Ficha por ficha, escribiendo una línea en cada una, anoté lo que sabía de él, que no era gran cosa. Probablemente trabajaba en las inmediaciones del City College, donde cogía el autobús. Le gustaban los clásicos del cine, en particular, por lo visto, las historias lacrimógenas sobre niños, crías de animales y situaciones de pérdida. No mantenía trato con su hija, que no le permitía ver a sus nietos por razones desconocidas. Había estado en la cárcel, lo que podía guardar relación con el alejamiento impuesto por su hija. Tenía una amiga imaginaria llamada Tía, que había creado dejándose tatuar unos labios de color carmín en la U formada entre los dedos pulgar e índice de la mano derecha; dos puntos negros a los lados del nudillo hacían las veces de ojos del títere.
¿Qué más?
Melvin tenía dotes para la mecánica, así como una gran aptitud para las reparaciones que le permitía arreglar objetos diversos, incluido un televisor averiado. Fuera cual fuese su empleo, le pagaban en efectivo. Terminaba su jornada y se sentaba a esperar el autobús los martes y los jueves a primera hora de la tarde. Era amable con los desconocidos, pero no tenía amigos íntimos.
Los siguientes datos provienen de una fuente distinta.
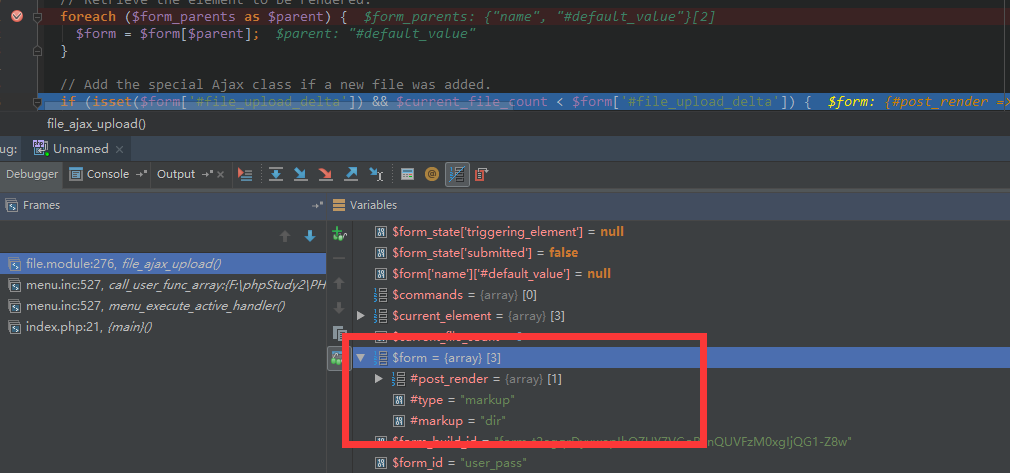Close the Unnamed debug session tab

(120, 149)
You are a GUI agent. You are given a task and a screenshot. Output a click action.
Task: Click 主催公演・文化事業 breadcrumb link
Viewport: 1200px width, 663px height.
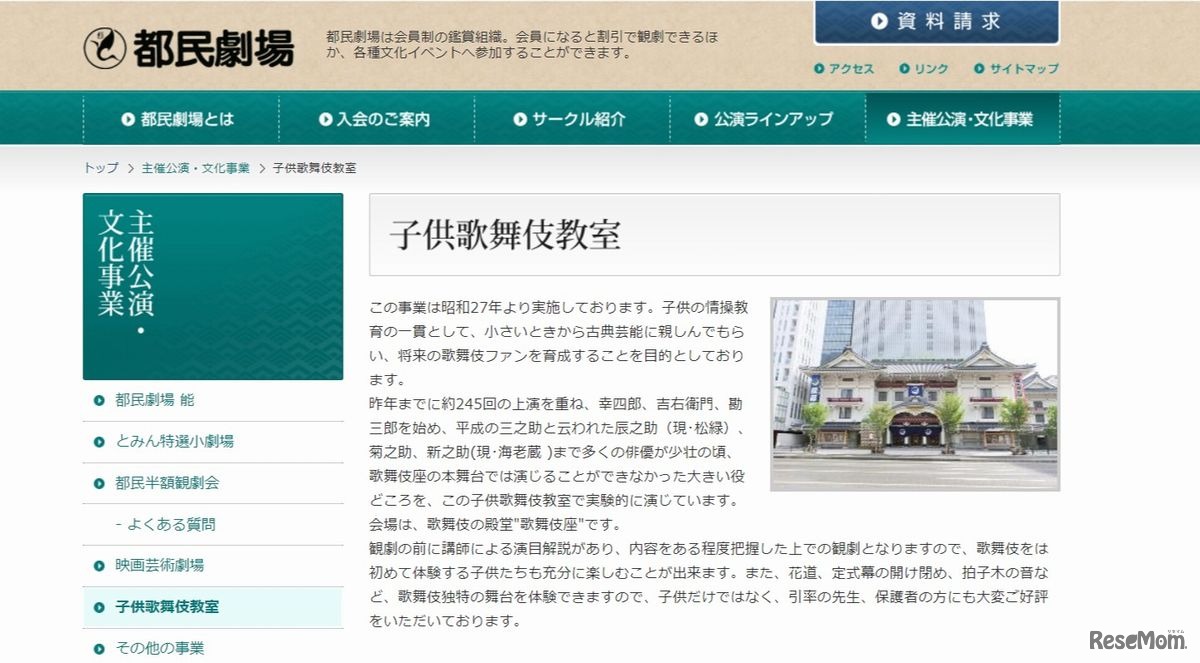click(196, 168)
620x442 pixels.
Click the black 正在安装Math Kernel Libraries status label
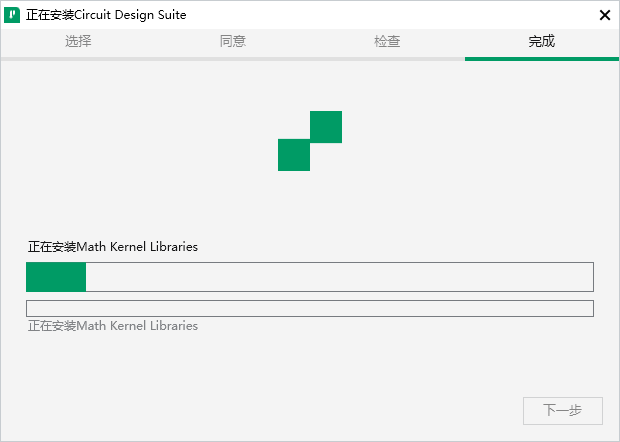(x=113, y=247)
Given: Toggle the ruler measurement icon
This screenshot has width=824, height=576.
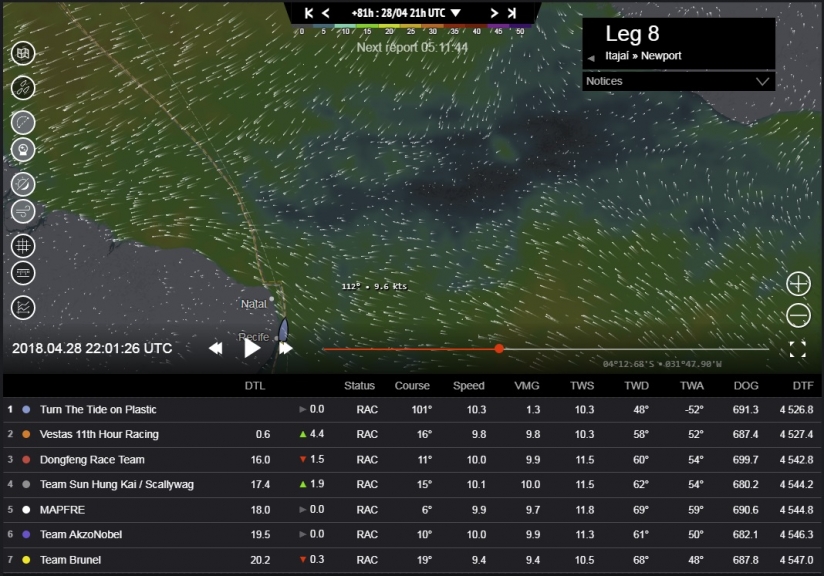Looking at the screenshot, I should (23, 273).
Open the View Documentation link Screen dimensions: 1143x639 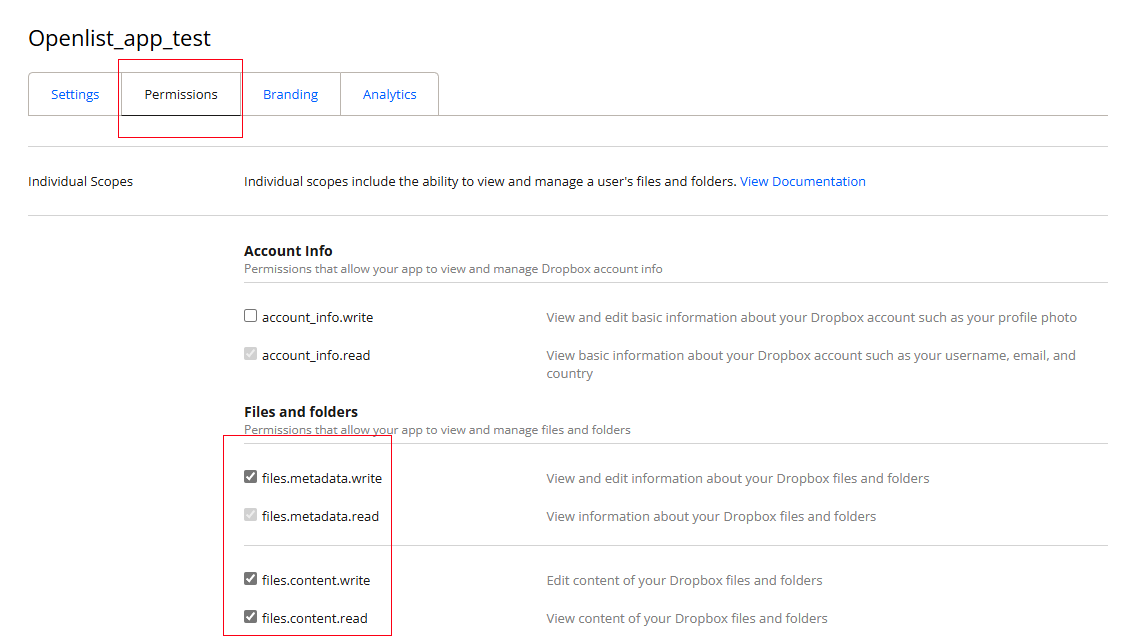coord(803,181)
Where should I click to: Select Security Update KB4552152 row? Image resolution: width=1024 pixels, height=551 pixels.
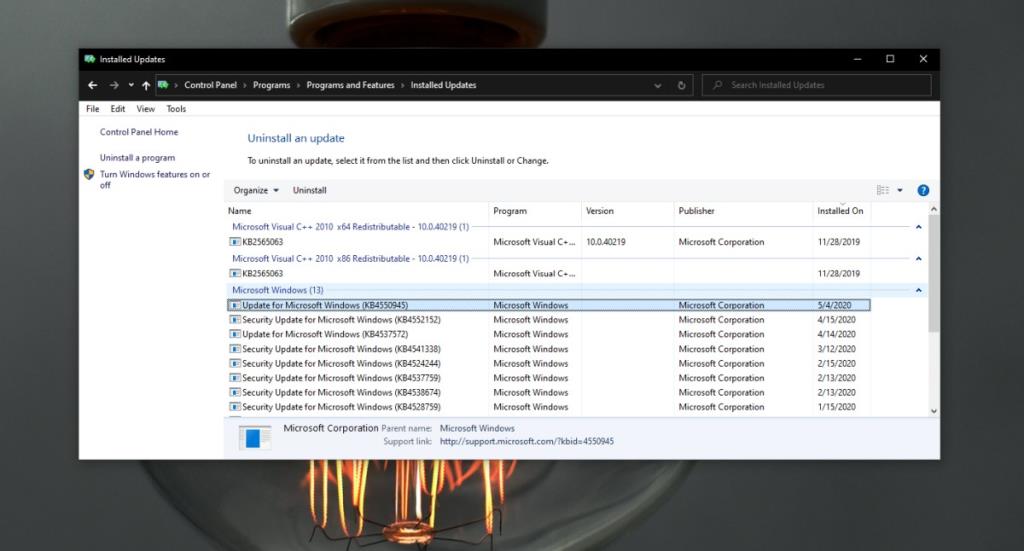(x=341, y=320)
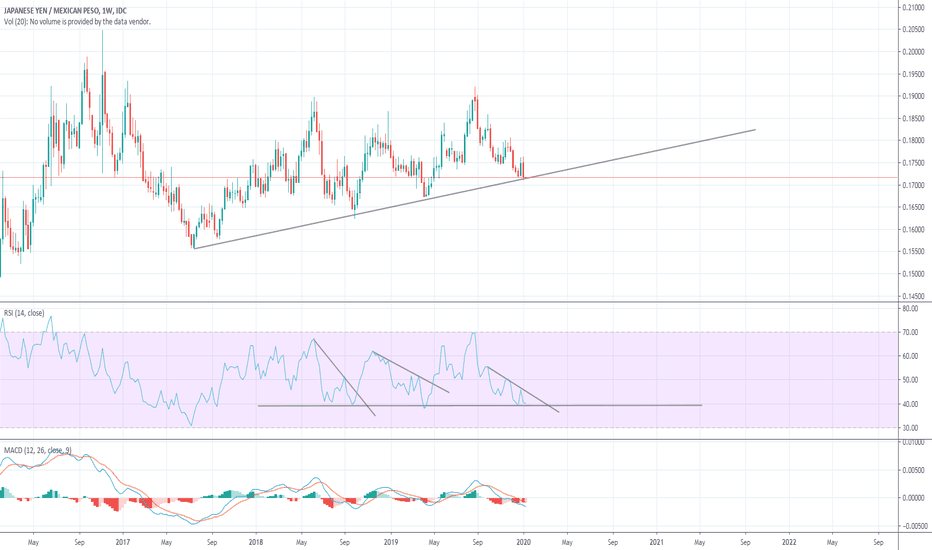Select the MACD (12, 26, close, 9) label
Image resolution: width=932 pixels, height=550 pixels.
37,451
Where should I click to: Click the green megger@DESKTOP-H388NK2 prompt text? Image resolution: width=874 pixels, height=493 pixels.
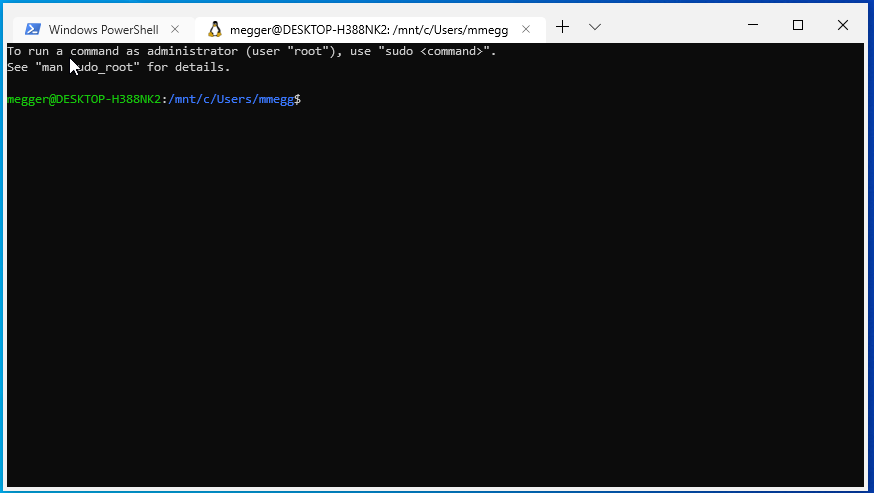83,100
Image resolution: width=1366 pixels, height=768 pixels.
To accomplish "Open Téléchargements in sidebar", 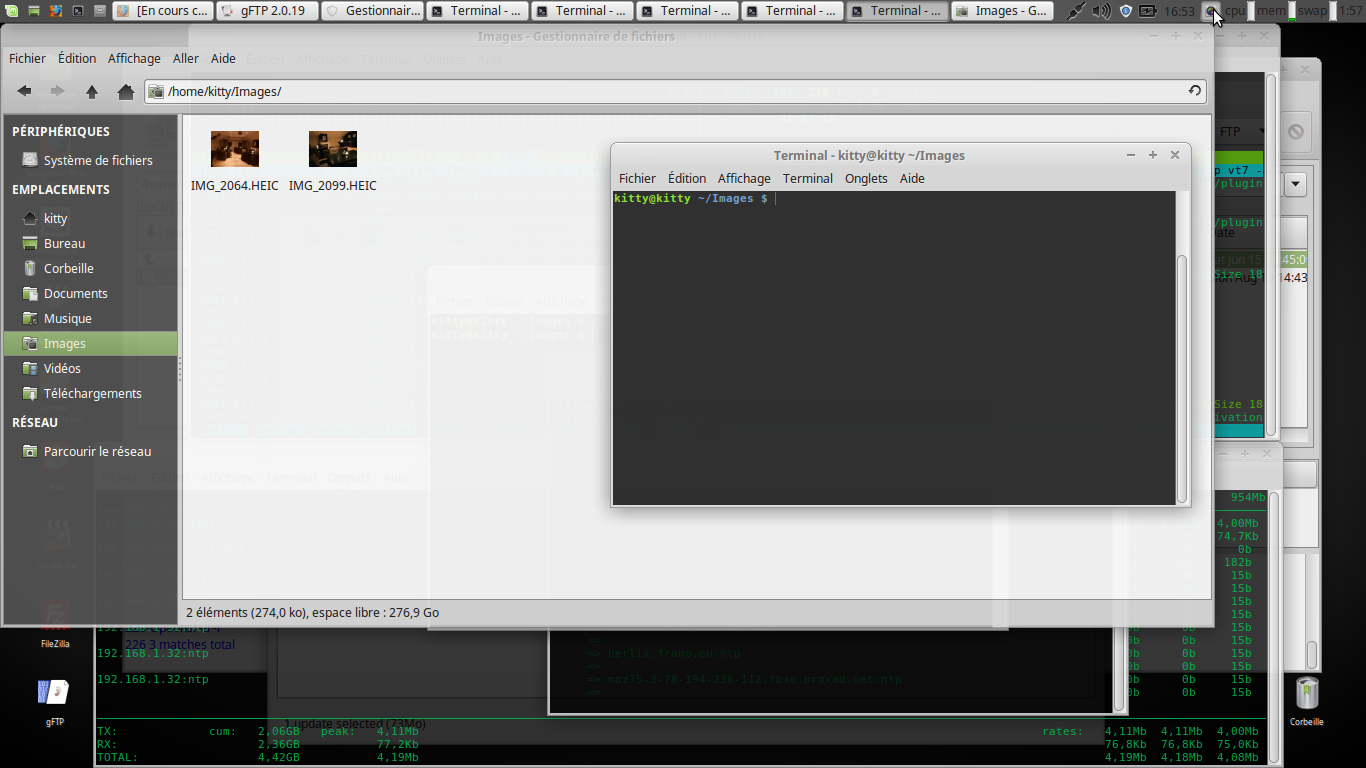I will (x=92, y=393).
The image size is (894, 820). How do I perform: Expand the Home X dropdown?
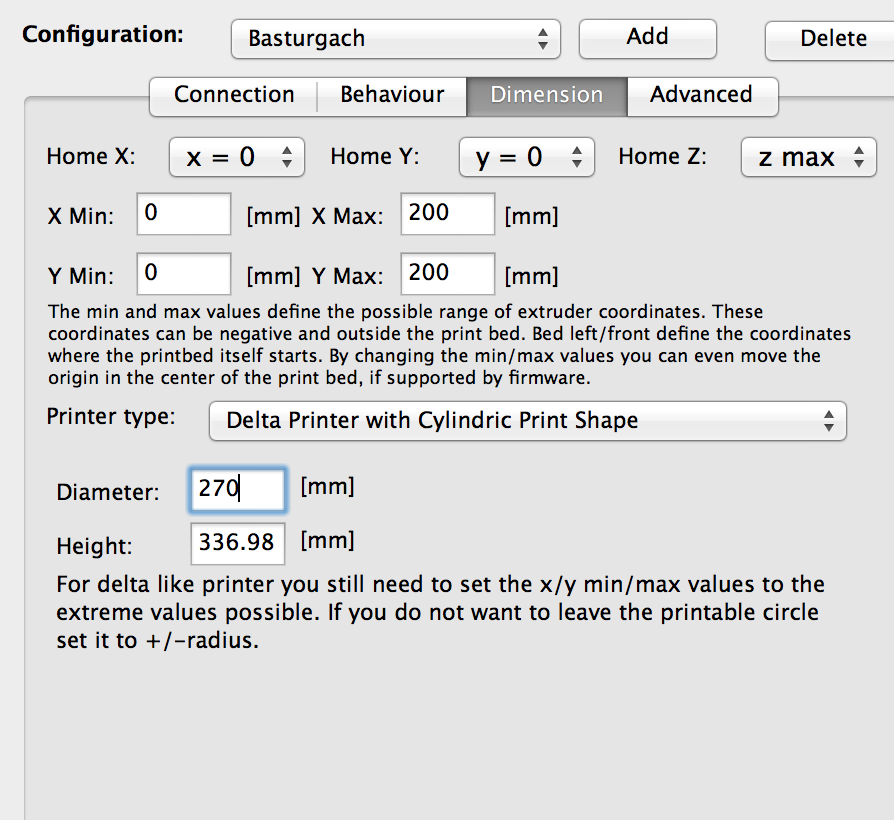[236, 157]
Había ahorrado dinero suficiente para comprar una camioneta. Llevaba cinco años en la ciudad, aparentemente para estar cerca de los nietos a quienes le habían prohibido ver. Su habitación del hostal era lúgubre, a menos, claro, que se hubiese llevado innumerables tapetes, cojines bordados y otros objetos ornamentales cuando se marchó. Al ver la octavilla que yo había repartido, tuvo una reacción de pánico, hizo las maletas y se fue.
Cuando agoté la información, barajé las fichas y las coloqué al azar con la esperanza de ver la luz. Las extendí sobre la mesa y, con la cabeza apoyada en la mano, pensé: «¿Cuál de estos datos está fuera de lugar?».